■ TASK REQUIREMENTS: All lines from the one containing "Where should I click to: Choose" through the final line of the listing below are to be retyped exactly; nothing else goes in the result.

■ RECORDED INFORMATION:
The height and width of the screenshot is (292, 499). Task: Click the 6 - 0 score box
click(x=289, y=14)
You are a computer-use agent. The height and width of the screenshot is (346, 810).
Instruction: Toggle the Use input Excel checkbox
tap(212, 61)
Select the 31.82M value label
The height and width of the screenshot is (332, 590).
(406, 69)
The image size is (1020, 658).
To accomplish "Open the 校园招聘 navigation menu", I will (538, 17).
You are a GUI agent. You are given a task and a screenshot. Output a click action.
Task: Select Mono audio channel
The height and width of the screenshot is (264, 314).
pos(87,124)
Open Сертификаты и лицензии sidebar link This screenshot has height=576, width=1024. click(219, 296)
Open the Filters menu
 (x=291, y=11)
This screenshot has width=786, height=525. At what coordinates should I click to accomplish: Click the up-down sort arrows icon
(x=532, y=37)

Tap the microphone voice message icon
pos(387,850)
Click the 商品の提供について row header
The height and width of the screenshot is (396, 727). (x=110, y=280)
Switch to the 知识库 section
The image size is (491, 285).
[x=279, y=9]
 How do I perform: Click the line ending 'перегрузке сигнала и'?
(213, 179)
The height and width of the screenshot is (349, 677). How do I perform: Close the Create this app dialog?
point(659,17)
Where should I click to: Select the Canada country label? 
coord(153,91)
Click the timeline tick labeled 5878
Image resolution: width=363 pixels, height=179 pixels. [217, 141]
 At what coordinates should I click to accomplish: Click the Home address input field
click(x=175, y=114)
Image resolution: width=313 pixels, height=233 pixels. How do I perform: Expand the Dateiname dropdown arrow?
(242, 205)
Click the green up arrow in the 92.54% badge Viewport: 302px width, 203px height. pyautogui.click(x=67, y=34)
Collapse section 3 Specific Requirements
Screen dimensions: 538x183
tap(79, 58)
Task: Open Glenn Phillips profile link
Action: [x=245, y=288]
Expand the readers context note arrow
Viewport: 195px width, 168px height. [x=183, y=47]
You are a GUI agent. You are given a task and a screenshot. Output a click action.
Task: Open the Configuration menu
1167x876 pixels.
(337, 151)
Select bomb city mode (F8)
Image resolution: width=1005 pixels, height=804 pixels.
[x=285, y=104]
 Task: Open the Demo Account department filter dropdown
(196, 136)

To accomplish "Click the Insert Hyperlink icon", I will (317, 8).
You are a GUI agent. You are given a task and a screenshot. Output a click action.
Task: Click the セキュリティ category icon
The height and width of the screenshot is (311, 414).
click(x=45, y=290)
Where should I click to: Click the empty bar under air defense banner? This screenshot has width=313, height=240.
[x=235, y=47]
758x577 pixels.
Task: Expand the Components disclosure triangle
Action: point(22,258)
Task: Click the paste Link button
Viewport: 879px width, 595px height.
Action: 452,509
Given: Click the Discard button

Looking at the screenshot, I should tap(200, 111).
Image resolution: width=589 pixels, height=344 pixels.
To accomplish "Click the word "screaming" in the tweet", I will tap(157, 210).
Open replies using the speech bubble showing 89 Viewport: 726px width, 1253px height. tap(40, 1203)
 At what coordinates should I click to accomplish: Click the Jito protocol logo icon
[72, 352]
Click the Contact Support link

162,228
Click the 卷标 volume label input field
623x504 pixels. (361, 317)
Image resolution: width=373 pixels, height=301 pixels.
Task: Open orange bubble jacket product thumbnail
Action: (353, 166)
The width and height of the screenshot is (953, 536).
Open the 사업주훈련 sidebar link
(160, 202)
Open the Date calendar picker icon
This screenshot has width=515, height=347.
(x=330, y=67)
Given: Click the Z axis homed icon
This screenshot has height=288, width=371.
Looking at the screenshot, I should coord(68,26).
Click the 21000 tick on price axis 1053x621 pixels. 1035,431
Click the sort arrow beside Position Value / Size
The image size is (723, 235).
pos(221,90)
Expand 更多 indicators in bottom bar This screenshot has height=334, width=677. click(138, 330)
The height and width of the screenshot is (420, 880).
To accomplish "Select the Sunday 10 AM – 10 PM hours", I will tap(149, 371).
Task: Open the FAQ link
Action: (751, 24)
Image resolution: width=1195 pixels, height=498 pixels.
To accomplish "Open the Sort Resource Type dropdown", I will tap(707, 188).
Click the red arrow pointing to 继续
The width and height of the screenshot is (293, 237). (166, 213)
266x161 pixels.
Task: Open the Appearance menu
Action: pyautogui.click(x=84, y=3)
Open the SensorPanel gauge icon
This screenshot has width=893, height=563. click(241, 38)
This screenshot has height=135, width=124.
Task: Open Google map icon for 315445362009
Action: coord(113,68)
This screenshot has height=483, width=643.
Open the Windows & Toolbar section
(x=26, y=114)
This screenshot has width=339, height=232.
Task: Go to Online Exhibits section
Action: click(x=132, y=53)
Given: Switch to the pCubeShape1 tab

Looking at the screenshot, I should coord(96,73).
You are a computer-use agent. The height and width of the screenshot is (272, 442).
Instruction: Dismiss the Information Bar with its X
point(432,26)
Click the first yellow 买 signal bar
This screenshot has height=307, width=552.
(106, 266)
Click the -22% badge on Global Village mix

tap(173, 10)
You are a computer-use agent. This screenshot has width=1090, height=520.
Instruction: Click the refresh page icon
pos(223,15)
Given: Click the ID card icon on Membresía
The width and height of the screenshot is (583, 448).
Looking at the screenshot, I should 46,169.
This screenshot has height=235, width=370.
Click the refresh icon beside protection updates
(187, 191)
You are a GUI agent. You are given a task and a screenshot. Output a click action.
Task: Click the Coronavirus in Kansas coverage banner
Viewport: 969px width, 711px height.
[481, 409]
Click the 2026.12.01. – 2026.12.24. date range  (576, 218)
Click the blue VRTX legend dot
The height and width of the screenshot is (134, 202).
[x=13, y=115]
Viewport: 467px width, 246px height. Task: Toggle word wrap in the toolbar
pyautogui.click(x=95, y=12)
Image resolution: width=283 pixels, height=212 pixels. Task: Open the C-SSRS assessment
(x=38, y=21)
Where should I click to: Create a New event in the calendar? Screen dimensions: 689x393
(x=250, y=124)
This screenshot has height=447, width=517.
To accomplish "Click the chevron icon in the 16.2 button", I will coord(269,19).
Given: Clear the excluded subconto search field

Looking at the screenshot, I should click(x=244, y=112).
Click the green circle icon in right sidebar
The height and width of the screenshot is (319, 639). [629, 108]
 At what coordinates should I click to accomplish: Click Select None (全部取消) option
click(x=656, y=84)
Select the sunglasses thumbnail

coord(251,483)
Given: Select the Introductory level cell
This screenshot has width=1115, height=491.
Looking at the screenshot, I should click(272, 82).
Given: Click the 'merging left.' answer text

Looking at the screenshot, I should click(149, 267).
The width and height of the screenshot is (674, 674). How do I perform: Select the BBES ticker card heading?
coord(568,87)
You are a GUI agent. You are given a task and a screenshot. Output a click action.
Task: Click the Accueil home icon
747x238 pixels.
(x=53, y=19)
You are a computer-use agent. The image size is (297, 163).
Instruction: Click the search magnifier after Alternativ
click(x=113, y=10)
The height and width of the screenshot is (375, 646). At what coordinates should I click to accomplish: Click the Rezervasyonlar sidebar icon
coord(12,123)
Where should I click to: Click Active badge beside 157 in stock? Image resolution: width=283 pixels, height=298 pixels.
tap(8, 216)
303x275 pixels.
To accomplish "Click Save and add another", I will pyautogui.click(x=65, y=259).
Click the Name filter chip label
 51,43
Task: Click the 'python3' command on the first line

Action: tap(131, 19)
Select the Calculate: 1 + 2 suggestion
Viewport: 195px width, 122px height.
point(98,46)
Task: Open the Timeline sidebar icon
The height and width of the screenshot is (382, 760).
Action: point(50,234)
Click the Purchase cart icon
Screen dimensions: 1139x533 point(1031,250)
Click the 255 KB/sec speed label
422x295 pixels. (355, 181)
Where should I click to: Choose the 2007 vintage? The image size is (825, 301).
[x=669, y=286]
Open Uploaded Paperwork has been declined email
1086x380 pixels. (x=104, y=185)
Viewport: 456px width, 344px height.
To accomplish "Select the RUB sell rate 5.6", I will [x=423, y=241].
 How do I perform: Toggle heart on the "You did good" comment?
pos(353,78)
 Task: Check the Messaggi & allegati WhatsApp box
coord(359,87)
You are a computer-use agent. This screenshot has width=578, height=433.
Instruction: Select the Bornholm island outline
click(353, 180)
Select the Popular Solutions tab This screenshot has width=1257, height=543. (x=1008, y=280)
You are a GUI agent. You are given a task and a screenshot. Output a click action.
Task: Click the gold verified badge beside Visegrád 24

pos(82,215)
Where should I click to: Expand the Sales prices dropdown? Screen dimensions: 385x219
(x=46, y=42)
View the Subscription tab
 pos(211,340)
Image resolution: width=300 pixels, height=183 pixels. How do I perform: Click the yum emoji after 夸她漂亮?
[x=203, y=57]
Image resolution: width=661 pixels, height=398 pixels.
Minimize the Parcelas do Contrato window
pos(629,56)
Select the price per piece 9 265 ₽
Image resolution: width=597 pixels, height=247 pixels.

■ OUTPUT BELOW:
Where should I click to: Choose the 2007 vintage? The image size is (825, 301).
[x=669, y=286]
Open Uploaded Paperwork has been declined email
1086x380 pixels. (x=104, y=185)
Viewport: 456px width, 344px height.
To accomplish "Select the RUB sell rate 5.6", I will [x=423, y=241].
 How do I perform: Toggle heart on the "You did good" comment?
pos(353,78)
 Task: Check the Messaggi & allegati WhatsApp box
coord(359,87)
You are a computer-use agent. This screenshot has width=578, height=433.
Instruction: Select the Bornholm island outline
click(353, 180)
Select the Popular Solutions tab This screenshot has width=1257, height=543. (x=1008, y=280)
You are a GUI agent. You are given a task and a screenshot. Output a click action.
Task: Click the gold verified badge beside Visegrád 24

pos(82,215)
Where should I click to: Expand the Sales prices dropdown? Screen dimensions: 385x219
(x=46, y=42)
View the Subscription tab
 pos(211,340)
Image resolution: width=300 pixels, height=183 pixels. How do I perform: Click the yum emoji after 夸她漂亮?
[x=203, y=57]
Image resolution: width=661 pixels, height=398 pixels.
Minimize the Parcelas do Contrato window
pos(629,56)
Select the price per piece 9 265 ₽
Image resolution: width=597 pixels, height=247 pixels.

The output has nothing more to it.